# Last Z4 race for Tuaty and Potter



## Dtuaty (May 9, 2006)

Thank you Bimmerfest for all your help. Next year Jason Potter and I will be racing with Fountain Motorsports in their BMW 330 #125 in the newly named Koni Challenge (formerly known as Grand Am Cup) Unfortunatelly after 9 straight top 10's two podium, a bunch of laps led, top times, and third in the Team Championship....etc etc,... this is the way my last lap of 2006 ended up...ooops

just a remainder after 6 seasons in Grand Am this was my first crash, DAMN!!!!


----------



## Lanc3r (Sep 5, 2004)

Glad you are o.k., too bad about the Zed4.

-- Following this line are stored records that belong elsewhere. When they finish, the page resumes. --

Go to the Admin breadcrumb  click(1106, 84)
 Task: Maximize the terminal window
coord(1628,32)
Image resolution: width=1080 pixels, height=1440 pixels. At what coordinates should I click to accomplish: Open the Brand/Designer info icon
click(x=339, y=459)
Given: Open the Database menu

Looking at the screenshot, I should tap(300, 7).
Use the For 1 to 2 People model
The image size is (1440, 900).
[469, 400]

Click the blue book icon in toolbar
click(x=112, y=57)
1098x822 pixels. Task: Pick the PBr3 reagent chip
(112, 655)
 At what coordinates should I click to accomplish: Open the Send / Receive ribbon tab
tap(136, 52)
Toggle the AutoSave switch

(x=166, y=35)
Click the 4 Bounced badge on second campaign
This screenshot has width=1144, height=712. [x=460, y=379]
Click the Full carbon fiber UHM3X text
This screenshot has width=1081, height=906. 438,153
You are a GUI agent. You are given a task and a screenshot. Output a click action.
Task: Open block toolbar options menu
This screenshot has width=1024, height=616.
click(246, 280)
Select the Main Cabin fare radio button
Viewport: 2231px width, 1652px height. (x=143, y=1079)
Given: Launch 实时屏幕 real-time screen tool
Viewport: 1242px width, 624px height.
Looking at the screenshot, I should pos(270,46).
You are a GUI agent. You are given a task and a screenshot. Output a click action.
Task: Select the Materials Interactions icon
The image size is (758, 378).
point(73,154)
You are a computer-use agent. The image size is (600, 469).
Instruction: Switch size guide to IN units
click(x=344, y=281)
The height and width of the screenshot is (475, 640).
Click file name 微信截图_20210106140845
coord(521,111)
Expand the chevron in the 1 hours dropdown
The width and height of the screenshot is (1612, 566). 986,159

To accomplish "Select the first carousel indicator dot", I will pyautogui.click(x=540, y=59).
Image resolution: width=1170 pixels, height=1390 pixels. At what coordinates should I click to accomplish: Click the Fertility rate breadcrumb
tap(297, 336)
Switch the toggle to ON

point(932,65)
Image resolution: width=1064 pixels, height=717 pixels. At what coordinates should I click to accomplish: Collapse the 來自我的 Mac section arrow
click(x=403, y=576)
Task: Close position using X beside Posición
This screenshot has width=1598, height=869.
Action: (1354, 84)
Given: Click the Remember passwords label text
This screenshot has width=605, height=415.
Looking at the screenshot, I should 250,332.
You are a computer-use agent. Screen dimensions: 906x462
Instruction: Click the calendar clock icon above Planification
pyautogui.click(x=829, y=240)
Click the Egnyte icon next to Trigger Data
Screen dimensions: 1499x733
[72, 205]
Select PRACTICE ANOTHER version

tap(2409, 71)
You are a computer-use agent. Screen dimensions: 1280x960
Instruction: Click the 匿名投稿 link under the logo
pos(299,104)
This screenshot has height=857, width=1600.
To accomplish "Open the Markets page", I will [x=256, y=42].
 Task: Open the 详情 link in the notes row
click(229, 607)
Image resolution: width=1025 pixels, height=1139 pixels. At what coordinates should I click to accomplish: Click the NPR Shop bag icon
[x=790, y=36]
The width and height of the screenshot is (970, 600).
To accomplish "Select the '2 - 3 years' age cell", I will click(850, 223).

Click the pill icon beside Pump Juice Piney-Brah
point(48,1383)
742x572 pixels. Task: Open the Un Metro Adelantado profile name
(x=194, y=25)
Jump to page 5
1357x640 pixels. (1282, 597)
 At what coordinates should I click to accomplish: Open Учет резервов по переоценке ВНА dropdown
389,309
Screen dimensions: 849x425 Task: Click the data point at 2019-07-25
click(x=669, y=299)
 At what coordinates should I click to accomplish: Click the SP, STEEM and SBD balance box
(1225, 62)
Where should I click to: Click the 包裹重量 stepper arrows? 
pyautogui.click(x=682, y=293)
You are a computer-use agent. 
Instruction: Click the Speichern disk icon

Keep us updated on the new race car build. I love to see that stuff.


----------



## Dtuaty (May 9, 2006)

I will post a picture as soon as i find out how to that stuff..lol


----------



## Dtuaty (May 9, 2006)

humm


----------



## Lanc3r (Sep 5, 2004)

Dtuaty said:


> humm


Attachments directly to Bimmerfest arent working (server issues). You will have to put the photos on a photo server like Photobucket and link them.

If thats too hard, email me the photos and I will post them.

Lance

[email protected]


----------



## scottn2retro (Mar 20, 2002)

It was great watching the Z4s run. Good luck at Fountain.

Are the guys at Classic BMW taking over those Z4s?


----------